To build decision models for high-volume retail loans, a typical approach is to score each loan using a standardised credit score and then build a Markov state transition model. This divides loans into states of default (from 'current', through '30', '60' and '90 days delinquent' to 'defaulted', for example) and then estimates the probability of a loan to a borrower in a given credit score band moving from one category to another. For commercial lending, however, even a large lender is likely to have a few hundred thousand loans at most, and once you divide these by sector, size and vintage of loan, revenue size of company and region, you very quickly get to a number of loans in any given bucket that is way too small to estimate the probability matrix. How, then, can it estimate a probability of default for these loans? In addition, if you make an estimation error when fitting a model for small loans, the resulting losses are by definition, also small. As the loan sizes increase, the potential losses increase too, and rapidly approach a point where an unexpected event affecting several borrowers could have a meaningful impact on the capital of a small bank.

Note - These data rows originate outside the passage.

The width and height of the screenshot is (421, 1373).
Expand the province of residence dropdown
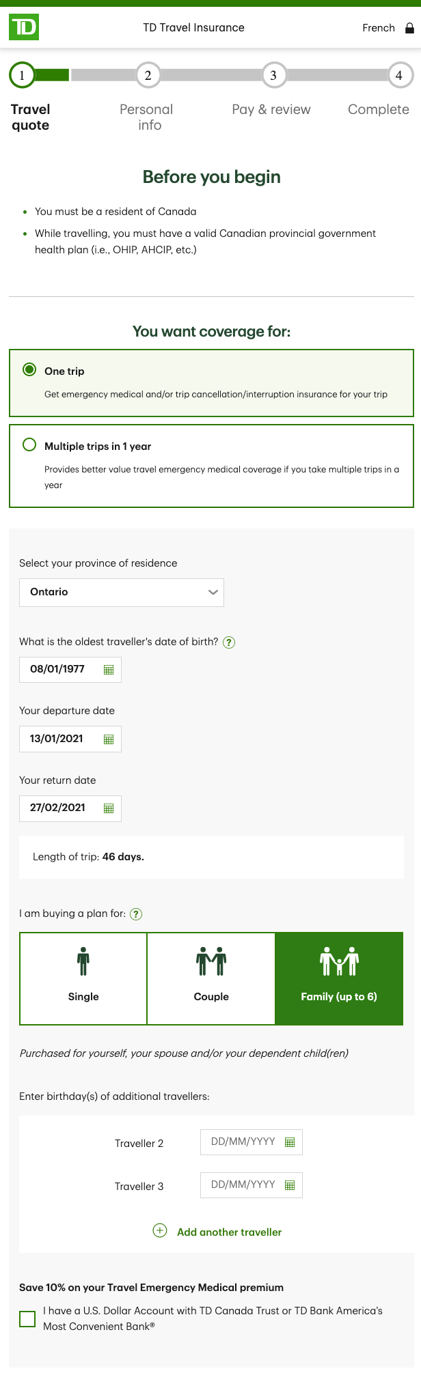coord(122,593)
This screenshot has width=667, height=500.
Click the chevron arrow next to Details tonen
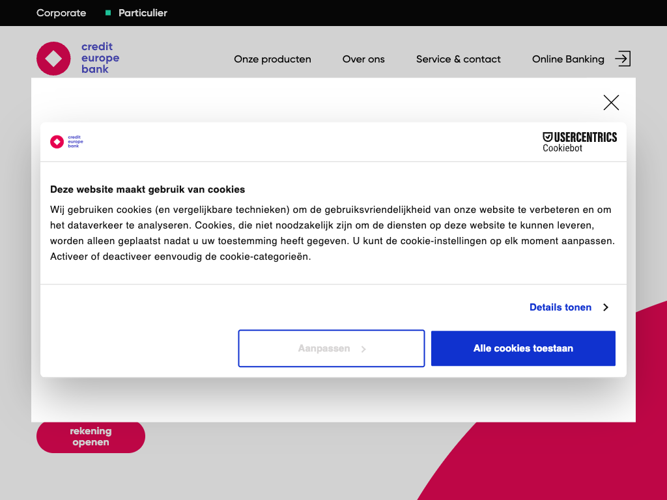click(x=605, y=307)
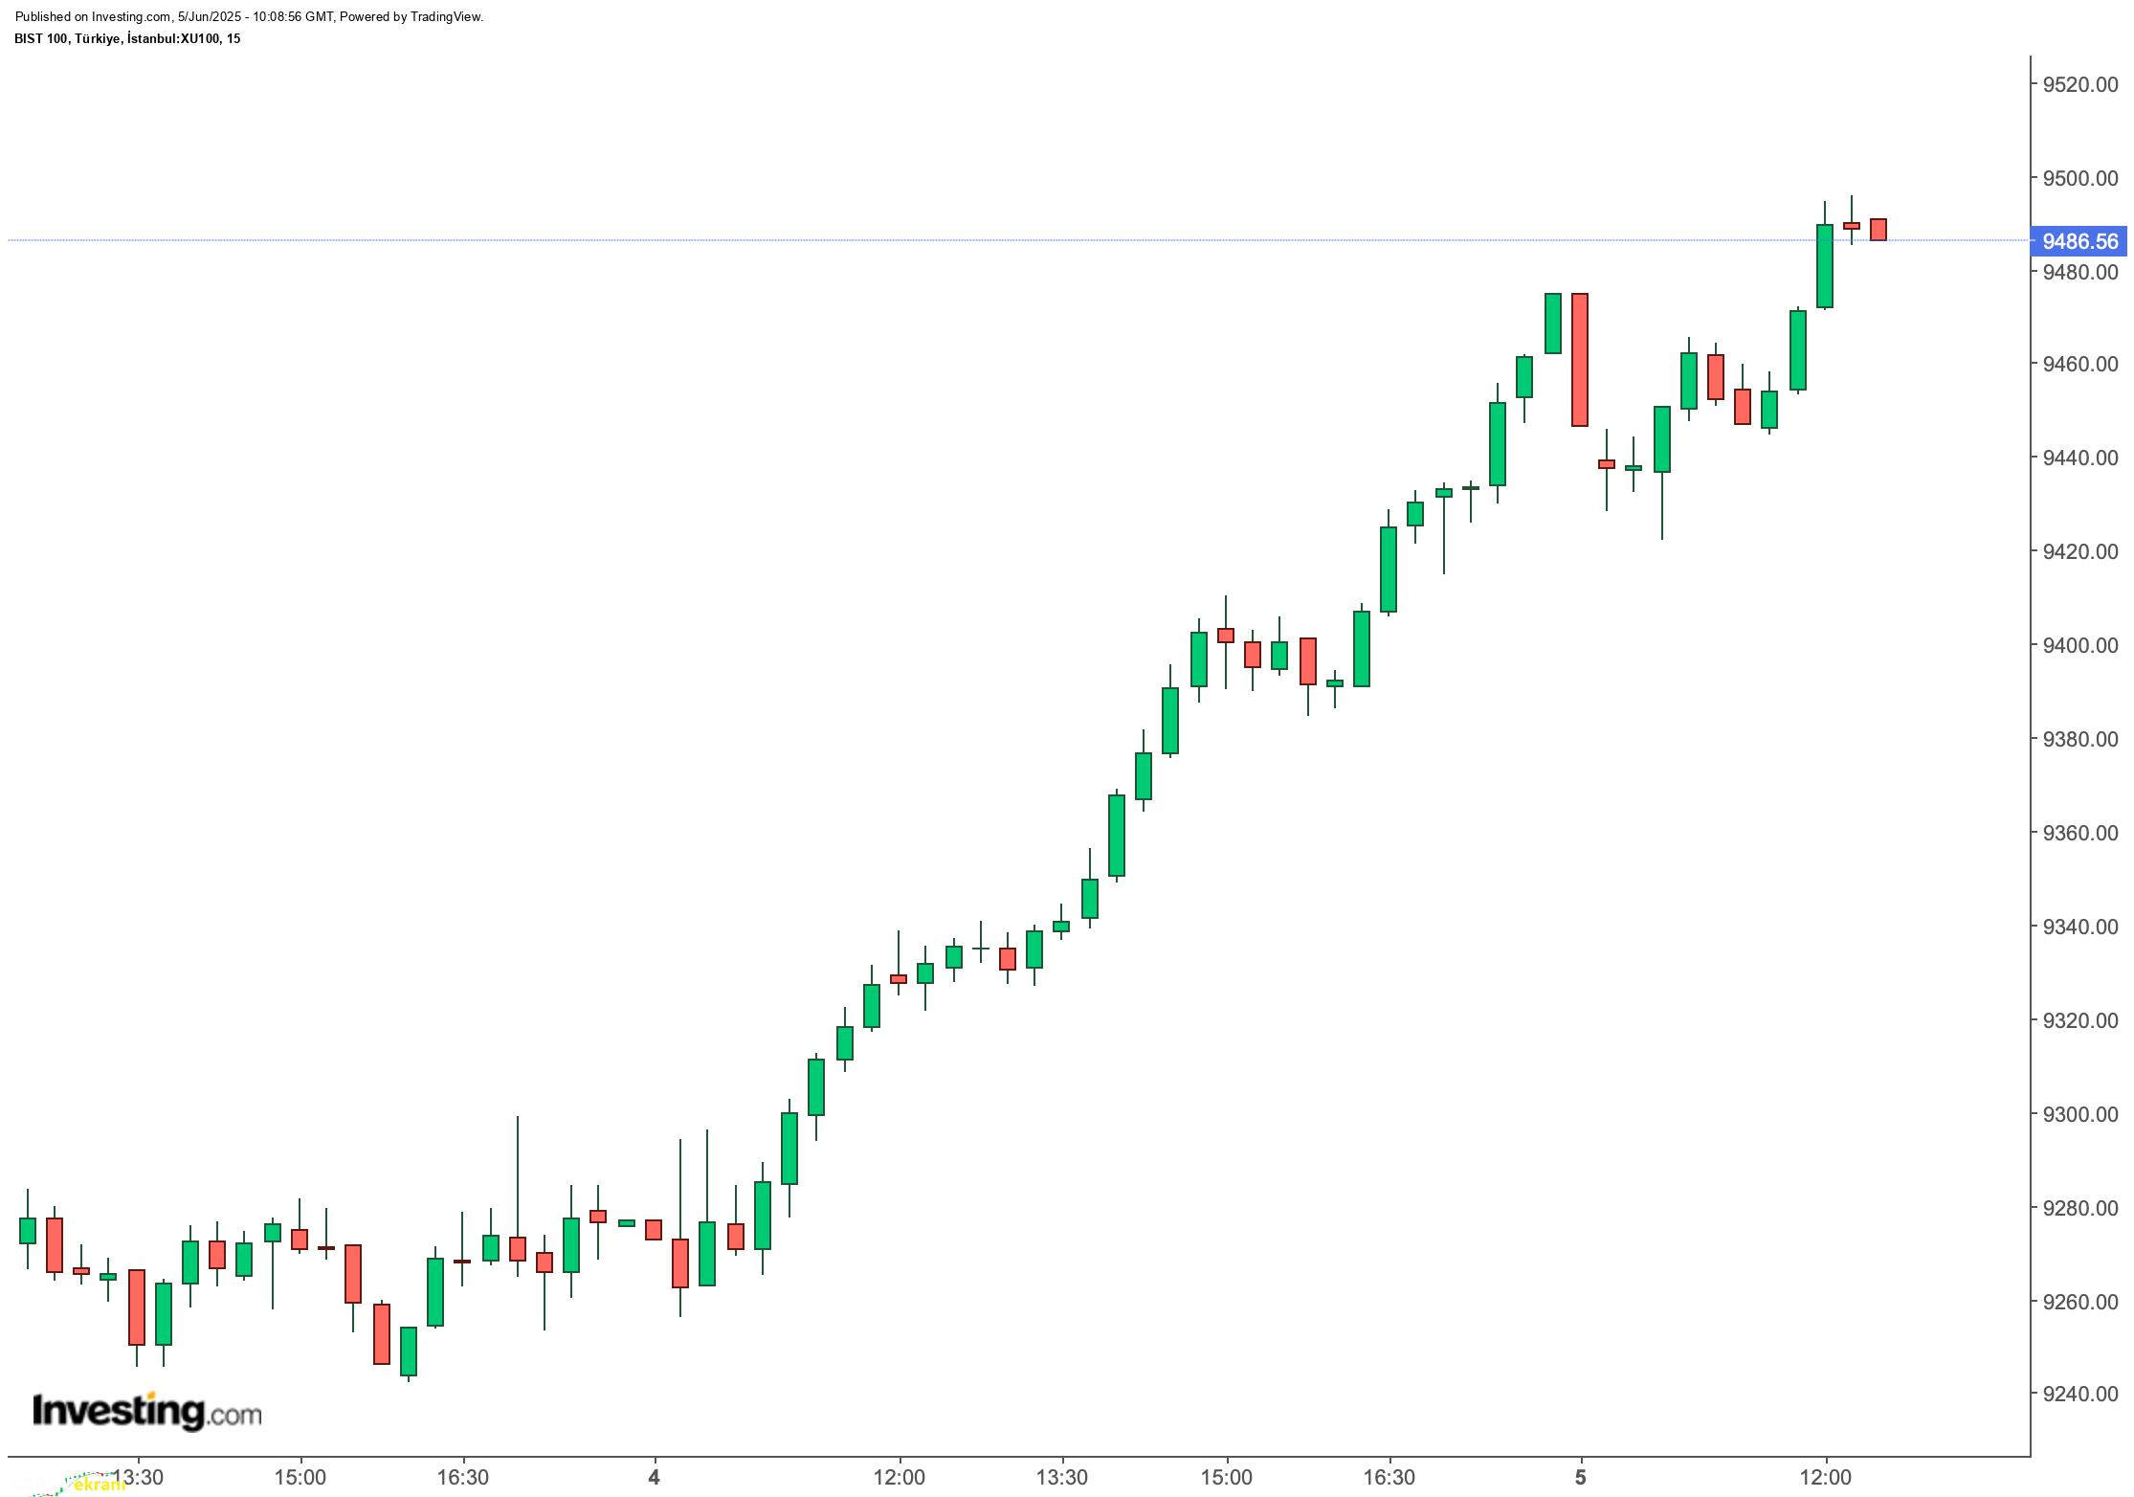Select the 9400.00 price axis label
Screen dimensions: 2134x1497
(x=2079, y=645)
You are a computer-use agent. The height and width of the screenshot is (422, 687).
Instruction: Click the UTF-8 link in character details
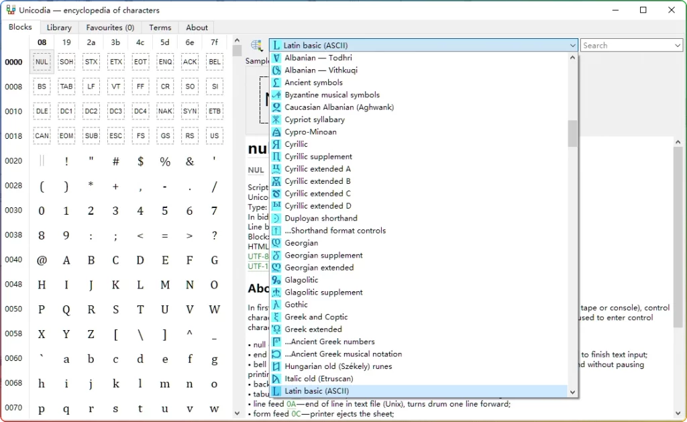point(256,256)
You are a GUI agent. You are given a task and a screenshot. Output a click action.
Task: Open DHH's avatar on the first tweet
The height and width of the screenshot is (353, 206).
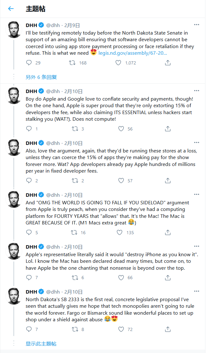[14, 30]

There are a number of ways in which AI and automation can help with these challenges. First, we can use statistical techniques to create forward-looking analysis. For example, if we are considering a loan in a given sector, we can look at macroeconomic variables and use those in an attempt to predict the possible future revenues, costs and market size in that sector. This in turn can be used to make intelligent sector-specific scenarios that can be used to predict borrower performance and understand the borrower's future financial needs and risks. Driver analysis can then use statistical methods to identify relevant drivers for a target time series among all these potential macroeconomic variables. As additional data sources become available, we can use similar analysis to determine whether any relevant drivers are present in these new sources and whether or not the new sources would be additive.
A related technique is nowcasting, which uses the techniques of prediction to fill in the gaps between the last reliable historical data points and the present time, allowing a bank to effectively eliminate the problem of data source lag and understand the current state of its portfolio and borrowers. Utilising high-frequency datasets, nowcasting predicts the current value of key sector-level indicators such as sector revenue. These predicted indicators can serve as an early indicator, bringing attention to the potential risks developing in a portfolio. The statistical methods used — which include back testing and regression — provide confidence intervals that can help evaluate the accuracy of the predictions.
The purpose of AI and automation in commercial lending is not to replace humans in the decision-making process, but rather to augment the capabilities of the human to enable them to make better, smarter decisions and to operate with greater speed and efficiency. If systems can automate sector, peer, and financial analysis, produce intelligent insights, and highlight borrowers who may have difficulties in the future, as well as those where there may be opportunity for growth, we will be able to make better decisions that lead to better credit outcomes, and ultimately create a better borrowing experience for businesses.